AFP - "Bienvenue dans la maison de l'Amour": installé au fond
d'une ruelle dans un village de la petite île méditerranéenne de Chypre,
un sage soufi attire des milliers de pèlerins venus du monde entier,
dont nombre de convertis.
Cheikh Nazim, qui a fêté en avril ses 91 ans, est "l'un des maîtres
les plus connus en Occident" de l'ordre des Naqshbandi, un mouvement
soufi né en Asie centrale au début du deuxième millénaire, explique
Thierry Zarcone, spécialiste de l'islam au CNRS.
Le soufisme est la mystique de l'islam, une façon de pratiquer axée
sur l'irrationnel et la recherche d'une relation personnelle avec Dieu,
notamment par la méditation, plutôt que le respect des interdits et
obligations. Il est décliné par de nombreuses confréries aux pratiques
variées.
Les Naqshbandis sont l'une des principales confréries soufies et
l'une des plus austères, en raison de leur respect scrupuleux de la
charia (loi islamique).
Mais Cheikh Nazim en dirige une branche plus flexible, les
Naqshbandi-Haqqani, qui sont omniprésents sur internet et très implantés
en Europe et aux Etats-Unis, où ils ont conquis de nombreux convertis.
La pratique soufie "m'a apporté un sentiment de satisfaction que ni
ma vie ni mon travail ne me fournissaient plus", explique Jehan Ragab,
une Italo-égyptienne qui décidé d'abandonner un bon poste à l'ONU et de
se voiler pour devenir une disciple de Cheikh Nazim.
Au début, "ma famille a eu du mal à comprendre, car (...) je faisais
ce travail si vital et tout d'un coup j'ai senti qu'il y avait quelque
chose de plus important", raconte paisiblement cette quadragénaire
célibataire, qui s'est installée il y a plus de trois ans à Lefke, dans
la partie nord de l'île occupée par la Turquie.
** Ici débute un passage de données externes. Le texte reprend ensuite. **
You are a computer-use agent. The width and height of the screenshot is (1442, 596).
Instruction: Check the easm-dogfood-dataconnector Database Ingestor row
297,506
Elle y mène une vie
simple rythmée par les cinq prières quotidiennes et les Dhikr, séances
hebdomadaires de méditation.
Elle habite près de la derga, la maison commune où des dizaines
d'adeptes en turban partagent repas, travaux agricoles, tâches ménagères
ou autres services à la communauté -- les hommes d'un côté, les femmes
de l'autre, avec la famille de Cheikh Nazim.
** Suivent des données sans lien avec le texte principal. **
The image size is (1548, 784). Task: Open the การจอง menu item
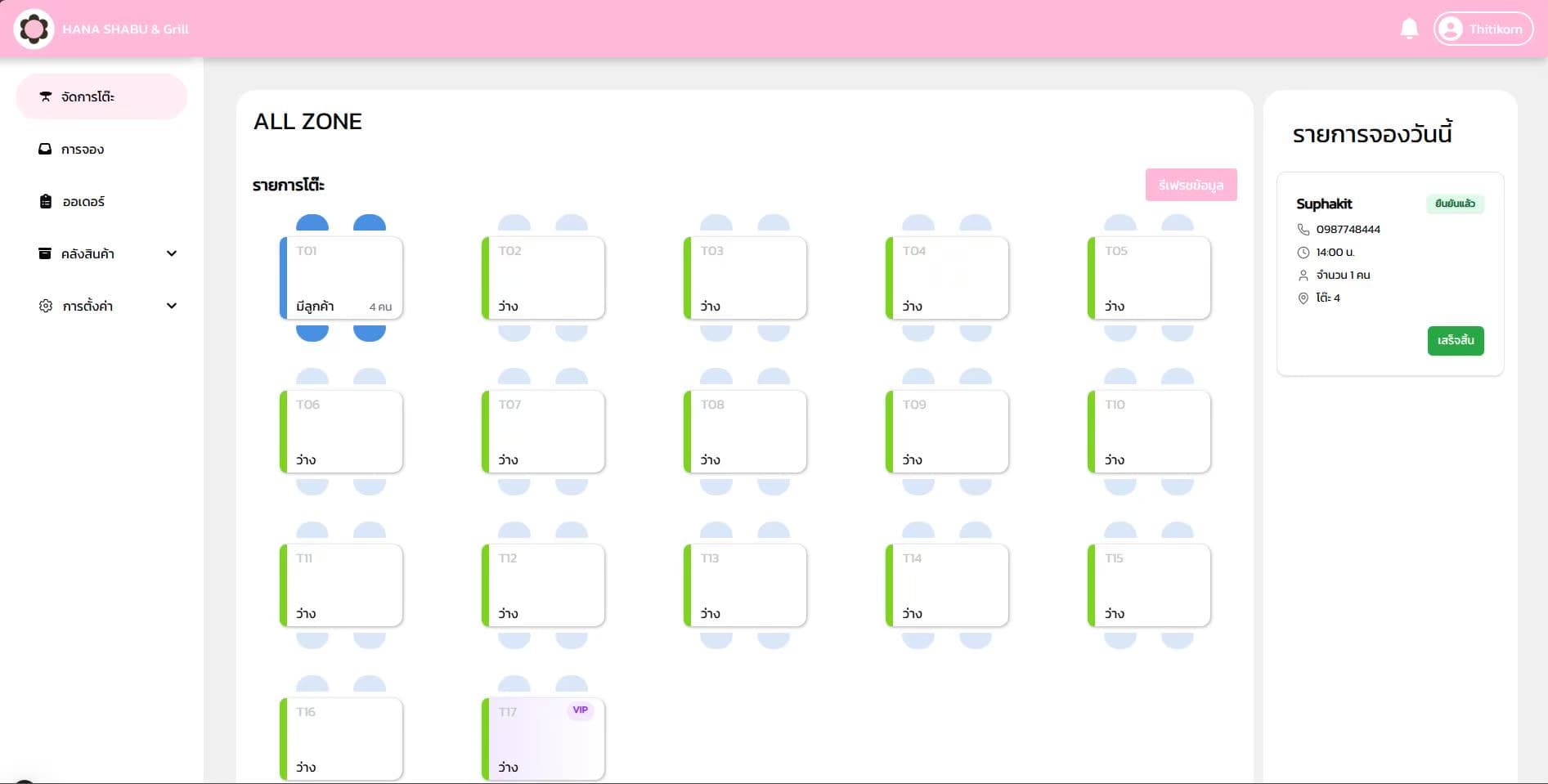82,149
Ce dernier, dont le regard perçant s'est brouillé avec l'âge, sort
régulièrement en fauteuil roulant et prononce depuis sa chambre des
sermons mis en ligne régulièrement. Mais il n'anime plus lui-même les
prières.
Prêche aux accents de talk show
La porte est ouverte, et le visiteur invité à partager l'un des deux
repas quotidiens dans les cours intérieures regorgeant de fleurs et de
fruits. Disciples installés sur le long terme, pèlerins de passage,
voisins venus demander une intercession ou un service, le passage est
incessant.
Ce jour-là, des Allemands, Italiens, Suisses, Américains, une Russe
et une Pakistanaise, un Belge ainsi que des Turcs et des Chypriotes,
entre autres, convergent vers la petite mosquée de la communauté pour
une prière suivie d'un prêche sur "l'Amour réel", celui de Dieu.
"Il y a ici des gens d'origine musulmane et des convertis, nous ne
faisons pas de distinction", souligne Baha'uddine, fils cadet de Cheikh
Nazim, qui a assuré en anglais, la langue commune, ce prêche aux accents
de talk show, blagues et anecdotes à l'appui.
"Nos communautés les plus actives se situent en Europe", notamment à
Londres, explique-t-il, citant aussi Istanbul, Los Angeles ou le
Michigan. Il se refuse à évaluer le nombre de disciples de Cheikh Nazim,
et il n'existe aucune statistique sur eux.
Un des gendres du maître, Cheikh Hisham Kabbani, promeut activement
son enseignement aux Etats-Unis depuis les années 90. Il a également
lancé, en réaction aux attentats de Londres en 2005, un Conseil des
musulmans soufis, afin de porter "la voix de la majorité silencieuse"
des musulmans modérés dans la sphère politique, face à un islamisme
radical en pleine expansion.
"C'est une tentative de développer l'islam dans le monde occidental",
explique M. Zarcone. "Il intéresse surtout des personnes qui sont
attirées plus par une spiritualité musulmane que par l'islam, et va
naturellement leur servir un islam assoupli".
"Cet aspect peut intéresser des convertis mais déplaît beaucoup au reste du monde musulman", souligne-t-il.
Certaines cérémonies sont par exemple mixtes et comprennent
ponctuellement un recours à des instruments de musique et à des
mouvements de danse, proches de ceux des derviches tourneurs de l'ordre
soufi Mevlevi -- des pratiques souvent critiquées.